[Saved entries]
•••••

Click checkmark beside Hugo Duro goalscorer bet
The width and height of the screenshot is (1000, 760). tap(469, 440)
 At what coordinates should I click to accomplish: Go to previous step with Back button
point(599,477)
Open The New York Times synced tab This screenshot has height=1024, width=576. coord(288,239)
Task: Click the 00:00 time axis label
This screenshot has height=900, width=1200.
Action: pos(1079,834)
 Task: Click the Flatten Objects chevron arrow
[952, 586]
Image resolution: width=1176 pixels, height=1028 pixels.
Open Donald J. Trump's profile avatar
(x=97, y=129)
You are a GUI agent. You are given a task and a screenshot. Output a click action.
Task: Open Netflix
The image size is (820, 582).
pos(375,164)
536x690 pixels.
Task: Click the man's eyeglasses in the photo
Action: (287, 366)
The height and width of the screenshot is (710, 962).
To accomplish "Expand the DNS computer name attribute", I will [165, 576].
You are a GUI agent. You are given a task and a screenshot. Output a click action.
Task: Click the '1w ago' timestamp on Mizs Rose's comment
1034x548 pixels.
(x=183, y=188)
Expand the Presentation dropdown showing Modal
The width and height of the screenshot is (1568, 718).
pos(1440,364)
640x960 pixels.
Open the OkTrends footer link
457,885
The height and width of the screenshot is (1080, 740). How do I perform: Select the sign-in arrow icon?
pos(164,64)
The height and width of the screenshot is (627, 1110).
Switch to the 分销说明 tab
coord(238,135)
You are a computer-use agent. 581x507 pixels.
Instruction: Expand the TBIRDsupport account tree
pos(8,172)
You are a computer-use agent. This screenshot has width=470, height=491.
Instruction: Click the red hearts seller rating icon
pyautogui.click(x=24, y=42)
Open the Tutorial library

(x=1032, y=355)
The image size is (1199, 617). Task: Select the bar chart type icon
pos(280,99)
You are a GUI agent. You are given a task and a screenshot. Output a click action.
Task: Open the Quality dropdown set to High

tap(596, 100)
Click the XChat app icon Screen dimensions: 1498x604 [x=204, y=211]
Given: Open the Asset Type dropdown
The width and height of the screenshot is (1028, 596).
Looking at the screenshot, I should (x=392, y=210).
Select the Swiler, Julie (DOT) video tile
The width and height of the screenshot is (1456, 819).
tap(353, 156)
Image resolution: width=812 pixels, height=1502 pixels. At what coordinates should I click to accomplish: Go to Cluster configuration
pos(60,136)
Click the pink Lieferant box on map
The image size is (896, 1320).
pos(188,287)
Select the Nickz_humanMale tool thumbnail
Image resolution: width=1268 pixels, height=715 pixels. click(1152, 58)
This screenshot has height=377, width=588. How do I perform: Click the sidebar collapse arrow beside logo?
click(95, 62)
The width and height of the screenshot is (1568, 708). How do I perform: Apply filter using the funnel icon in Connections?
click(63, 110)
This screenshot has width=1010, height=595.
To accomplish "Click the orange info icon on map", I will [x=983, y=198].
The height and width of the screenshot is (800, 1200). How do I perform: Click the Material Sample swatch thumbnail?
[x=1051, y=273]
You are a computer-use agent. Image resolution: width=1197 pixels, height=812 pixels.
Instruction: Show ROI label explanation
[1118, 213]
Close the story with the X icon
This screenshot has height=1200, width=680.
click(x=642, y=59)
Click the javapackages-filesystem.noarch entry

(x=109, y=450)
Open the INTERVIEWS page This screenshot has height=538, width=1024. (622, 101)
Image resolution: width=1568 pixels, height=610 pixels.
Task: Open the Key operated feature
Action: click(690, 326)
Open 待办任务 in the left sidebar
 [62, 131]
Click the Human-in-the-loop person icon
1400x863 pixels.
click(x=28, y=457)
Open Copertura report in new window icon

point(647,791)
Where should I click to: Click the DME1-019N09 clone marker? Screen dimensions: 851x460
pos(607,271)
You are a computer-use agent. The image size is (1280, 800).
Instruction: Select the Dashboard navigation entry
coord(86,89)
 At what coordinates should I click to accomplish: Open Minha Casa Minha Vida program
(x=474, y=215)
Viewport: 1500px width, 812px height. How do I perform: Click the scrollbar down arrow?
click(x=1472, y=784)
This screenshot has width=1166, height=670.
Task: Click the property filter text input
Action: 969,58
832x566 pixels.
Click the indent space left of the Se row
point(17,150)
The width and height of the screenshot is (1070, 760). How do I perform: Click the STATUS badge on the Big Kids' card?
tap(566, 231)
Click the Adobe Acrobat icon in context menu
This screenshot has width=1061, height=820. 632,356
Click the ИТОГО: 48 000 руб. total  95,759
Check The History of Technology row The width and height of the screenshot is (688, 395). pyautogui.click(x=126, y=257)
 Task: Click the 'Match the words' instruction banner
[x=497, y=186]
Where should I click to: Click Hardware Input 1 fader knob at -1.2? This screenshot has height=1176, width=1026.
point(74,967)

•••••

• [INSTRUCTIONS FOR THE TASK]: Write an exact transcription of every entry above.

• [ANSWER BELOW]:
Click checkmark beside Hugo Duro goalscorer bet
The width and height of the screenshot is (1000, 760). tap(469, 440)
 At what coordinates should I click to accomplish: Go to previous step with Back button
point(599,477)
Open The New York Times synced tab This screenshot has height=1024, width=576. coord(288,239)
Task: Click the 00:00 time axis label
This screenshot has height=900, width=1200.
Action: pos(1079,834)
 Task: Click the Flatten Objects chevron arrow
[952, 586]
Image resolution: width=1176 pixels, height=1028 pixels.
Open Donald J. Trump's profile avatar
(x=97, y=129)
You are a GUI agent. You are given a task and a screenshot. Output a click action.
Task: Open Netflix
The image size is (820, 582).
pos(375,164)
536x690 pixels.
Task: Click the man's eyeglasses in the photo
Action: (287, 366)
The height and width of the screenshot is (710, 962).
To accomplish "Expand the DNS computer name attribute", I will [165, 576].
You are a GUI agent. You are given a task and a screenshot. Output a click action.
Task: Click the '1w ago' timestamp on Mizs Rose's comment
1034x548 pixels.
(x=183, y=188)
Expand the Presentation dropdown showing Modal
The width and height of the screenshot is (1568, 718).
pos(1440,364)
640x960 pixels.
Open the OkTrends footer link
457,885
The height and width of the screenshot is (1080, 740). How do I perform: Select the sign-in arrow icon?
pos(164,64)
The height and width of the screenshot is (627, 1110).
Switch to the 分销说明 tab
coord(238,135)
You are a computer-use agent. 581x507 pixels.
Instruction: Expand the TBIRDsupport account tree
pos(8,172)
You are a computer-use agent. This screenshot has width=470, height=491.
Instruction: Click the red hearts seller rating icon
pyautogui.click(x=24, y=42)
Open the Tutorial library

(x=1032, y=355)
The image size is (1199, 617). Task: Select the bar chart type icon
pos(280,99)
You are a GUI agent. You are given a task and a screenshot. Output a click action.
Task: Open the Quality dropdown set to High

tap(596, 100)
Click the XChat app icon Screen dimensions: 1498x604 [x=204, y=211]
Given: Open the Asset Type dropdown
The width and height of the screenshot is (1028, 596).
Looking at the screenshot, I should (x=392, y=210).
Select the Swiler, Julie (DOT) video tile
The width and height of the screenshot is (1456, 819).
tap(353, 156)
Image resolution: width=812 pixels, height=1502 pixels. At what coordinates should I click to accomplish: Go to Cluster configuration
pos(60,136)
Click the pink Lieferant box on map
The image size is (896, 1320).
pos(188,287)
Select the Nickz_humanMale tool thumbnail
Image resolution: width=1268 pixels, height=715 pixels. click(1152, 58)
This screenshot has height=377, width=588. How do I perform: Click the sidebar collapse arrow beside logo?
click(95, 62)
The width and height of the screenshot is (1568, 708). How do I perform: Apply filter using the funnel icon in Connections?
click(63, 110)
This screenshot has width=1010, height=595.
To accomplish "Click the orange info icon on map", I will [x=983, y=198].
The height and width of the screenshot is (800, 1200). How do I perform: Click the Material Sample swatch thumbnail?
[x=1051, y=273]
You are a computer-use agent. Image resolution: width=1197 pixels, height=812 pixels.
Instruction: Show ROI label explanation
[1118, 213]
Close the story with the X icon
This screenshot has height=1200, width=680.
click(x=642, y=59)
Click the javapackages-filesystem.noarch entry

(x=109, y=450)
Open the INTERVIEWS page This screenshot has height=538, width=1024. (622, 101)
Image resolution: width=1568 pixels, height=610 pixels.
Task: Open the Key operated feature
Action: click(690, 326)
Open 待办任务 in the left sidebar
 [62, 131]
Click the Human-in-the-loop person icon
1400x863 pixels.
click(x=28, y=457)
Open Copertura report in new window icon

point(647,791)
Where should I click to: Click the DME1-019N09 clone marker? Screen dimensions: 851x460
pos(607,271)
You are a computer-use agent. The image size is (1280, 800).
Instruction: Select the Dashboard navigation entry
coord(86,89)
 At what coordinates should I click to accomplish: Open Minha Casa Minha Vida program
(x=474, y=215)
Viewport: 1500px width, 812px height. How do I perform: Click the scrollbar down arrow?
click(x=1472, y=784)
This screenshot has width=1166, height=670.
Task: Click the property filter text input
Action: 969,58
832x566 pixels.
Click the indent space left of the Se row
point(17,150)
The width and height of the screenshot is (1070, 760). How do I perform: Click the STATUS badge on the Big Kids' card?
tap(566, 231)
Click the Adobe Acrobat icon in context menu
This screenshot has width=1061, height=820. 632,356
Click the ИТОГО: 48 000 руб. total  95,759
Check The History of Technology row The width and height of the screenshot is (688, 395). pyautogui.click(x=126, y=257)
 Task: Click the 'Match the words' instruction banner
[x=497, y=186]
Where should I click to: Click Hardware Input 1 fader knob at -1.2? This screenshot has height=1176, width=1026.
point(74,967)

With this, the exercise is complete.